Care to elaborate how? The only way I can figure is once you know the hyperfocal distance, you must find some object at said distance, AF on it, and lock the focus down using MF mode. But that is why I said "practical" as unless you have a tape measure in your camera bag....
Ruahrc
Essentially, that's it (though you don't need to AF, you can MF all the way)- it's just like rifle shooting or golfing- you go with either a known distance object, or you estimate distance. Just like with the other two disciplines, it's one of those things that requires practice to get down- pretty-much all unknown distance rifle shots work exactly the same way- yet somehow many people find it perfectly practical to take an unknown distance shot even though they not only have to deal with distance estimation, but humidity, wind, altitude, bullet drop, concealment and even incoming fire.
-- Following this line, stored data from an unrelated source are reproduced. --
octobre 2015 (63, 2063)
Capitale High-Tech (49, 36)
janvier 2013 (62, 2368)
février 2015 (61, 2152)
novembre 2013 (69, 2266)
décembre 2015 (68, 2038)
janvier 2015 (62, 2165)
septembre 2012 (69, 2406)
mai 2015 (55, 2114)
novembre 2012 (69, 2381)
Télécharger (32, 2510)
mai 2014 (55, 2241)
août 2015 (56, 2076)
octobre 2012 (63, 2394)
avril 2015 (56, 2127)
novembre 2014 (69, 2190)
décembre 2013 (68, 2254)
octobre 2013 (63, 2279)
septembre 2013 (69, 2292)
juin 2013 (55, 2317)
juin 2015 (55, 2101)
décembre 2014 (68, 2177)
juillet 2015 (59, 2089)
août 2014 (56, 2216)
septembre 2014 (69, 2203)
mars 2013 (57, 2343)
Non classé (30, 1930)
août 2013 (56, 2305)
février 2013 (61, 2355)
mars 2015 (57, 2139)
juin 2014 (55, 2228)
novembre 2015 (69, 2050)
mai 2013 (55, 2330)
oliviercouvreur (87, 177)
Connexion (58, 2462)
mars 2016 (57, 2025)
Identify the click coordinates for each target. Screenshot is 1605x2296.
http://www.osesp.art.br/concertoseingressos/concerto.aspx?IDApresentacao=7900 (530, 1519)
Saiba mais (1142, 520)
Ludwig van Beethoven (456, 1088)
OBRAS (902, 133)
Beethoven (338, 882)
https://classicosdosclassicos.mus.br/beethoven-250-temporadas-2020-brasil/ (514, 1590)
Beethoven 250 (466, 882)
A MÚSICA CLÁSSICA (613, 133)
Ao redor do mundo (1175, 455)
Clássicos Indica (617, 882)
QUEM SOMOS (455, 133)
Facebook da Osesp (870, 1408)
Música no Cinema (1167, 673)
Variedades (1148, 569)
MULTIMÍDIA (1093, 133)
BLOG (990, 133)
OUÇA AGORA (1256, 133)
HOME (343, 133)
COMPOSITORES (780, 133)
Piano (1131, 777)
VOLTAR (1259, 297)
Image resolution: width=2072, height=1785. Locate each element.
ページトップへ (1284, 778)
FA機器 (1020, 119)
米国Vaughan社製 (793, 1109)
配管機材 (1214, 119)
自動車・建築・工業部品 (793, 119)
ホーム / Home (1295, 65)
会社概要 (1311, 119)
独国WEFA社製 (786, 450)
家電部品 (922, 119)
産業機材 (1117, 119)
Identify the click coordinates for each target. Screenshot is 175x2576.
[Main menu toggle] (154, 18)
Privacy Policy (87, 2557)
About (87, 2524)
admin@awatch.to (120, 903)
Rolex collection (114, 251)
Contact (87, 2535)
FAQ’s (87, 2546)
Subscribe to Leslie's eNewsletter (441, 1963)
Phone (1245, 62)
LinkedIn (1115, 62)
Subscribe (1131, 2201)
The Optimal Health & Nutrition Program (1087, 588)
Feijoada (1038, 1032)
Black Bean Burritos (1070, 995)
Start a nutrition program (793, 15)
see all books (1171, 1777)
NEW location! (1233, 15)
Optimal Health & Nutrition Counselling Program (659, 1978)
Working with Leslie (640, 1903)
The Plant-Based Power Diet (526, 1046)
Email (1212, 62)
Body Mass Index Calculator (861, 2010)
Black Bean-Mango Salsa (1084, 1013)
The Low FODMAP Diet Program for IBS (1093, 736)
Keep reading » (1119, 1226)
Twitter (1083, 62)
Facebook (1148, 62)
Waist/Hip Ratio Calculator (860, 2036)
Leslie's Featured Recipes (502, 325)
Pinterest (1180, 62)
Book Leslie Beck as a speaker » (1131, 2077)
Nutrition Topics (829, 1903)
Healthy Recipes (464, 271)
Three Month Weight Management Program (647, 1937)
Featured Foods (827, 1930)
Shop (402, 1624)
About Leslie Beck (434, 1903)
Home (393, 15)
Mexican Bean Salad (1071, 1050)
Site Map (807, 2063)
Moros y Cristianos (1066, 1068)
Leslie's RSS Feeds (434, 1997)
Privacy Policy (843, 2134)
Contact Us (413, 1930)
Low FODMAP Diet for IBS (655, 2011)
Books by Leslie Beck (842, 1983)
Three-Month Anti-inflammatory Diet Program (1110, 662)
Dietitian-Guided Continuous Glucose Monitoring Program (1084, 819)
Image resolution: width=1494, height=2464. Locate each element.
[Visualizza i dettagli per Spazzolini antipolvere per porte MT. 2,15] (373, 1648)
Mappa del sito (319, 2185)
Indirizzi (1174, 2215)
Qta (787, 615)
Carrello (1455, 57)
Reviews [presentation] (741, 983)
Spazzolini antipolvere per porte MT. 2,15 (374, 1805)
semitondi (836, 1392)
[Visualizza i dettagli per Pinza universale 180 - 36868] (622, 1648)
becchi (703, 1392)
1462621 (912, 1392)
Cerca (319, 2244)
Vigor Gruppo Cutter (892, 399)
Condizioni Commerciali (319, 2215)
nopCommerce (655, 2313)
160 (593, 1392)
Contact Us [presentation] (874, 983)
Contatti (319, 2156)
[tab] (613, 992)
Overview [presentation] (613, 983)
You can also use the focus point indicators and their spacing in the viewfinder similarly to mil dots in a scope's reticle to determine the distance to a known or estimated size object- though this requires a bit of up-front work, it's a *very* workable solution to commonly sized objects- and mostly we're shooting commonly-sized objects such as people, cars, pets, wildlife... So, if I know that a 6' person is 1 a focus point tall at 50 yards and 1/2 a focus point at 100 yards, then if I have a person who's 3/4ths of a focus point tall, I know they're at 75 yards, a little less, they're a little further, a little more they're a little closer.
You don't have to deal with wind, hold over/under or bullet drop- or wind and ball lie if you prefer- so it's even easier than either of the alternative examples. People who've never shot a scoped rifle with proper instruction also think it's pretty impossible and impractical to shoot a target at an unknown but relatively long distance while those who've had the training understand that it's just a matter of practice, practice, practice.
As far as your definition of practical, I'll again have to disagree- for instance, let's say I have a D3x with a 70mm lens, I know that f/11 is inside my diffraction limit, so I'll go for f/11- my trusty DoF calculator tells me that at 30 yards, my near limit is 31.1 feet and I'm good to infinity from there. WIth a 400mm lens, I know the same shot gives me a near limit of 85.1 feet and my far limit is 95.5 feet. If I do it regularly, I can generally get within the margin of error with the camera and the rifle (though the rifle requires more work and more data,) I'm still working on the golf clubs.
If I'm distance-estimating challenged and I haven't calculated my target size and the size of my AF points at distance, then I can simply carry a rangefinder in my pocket, or consult a GPS or use a correctly scaled map. All of those options give you the ability to pre-focus and get good results, distance scale or not.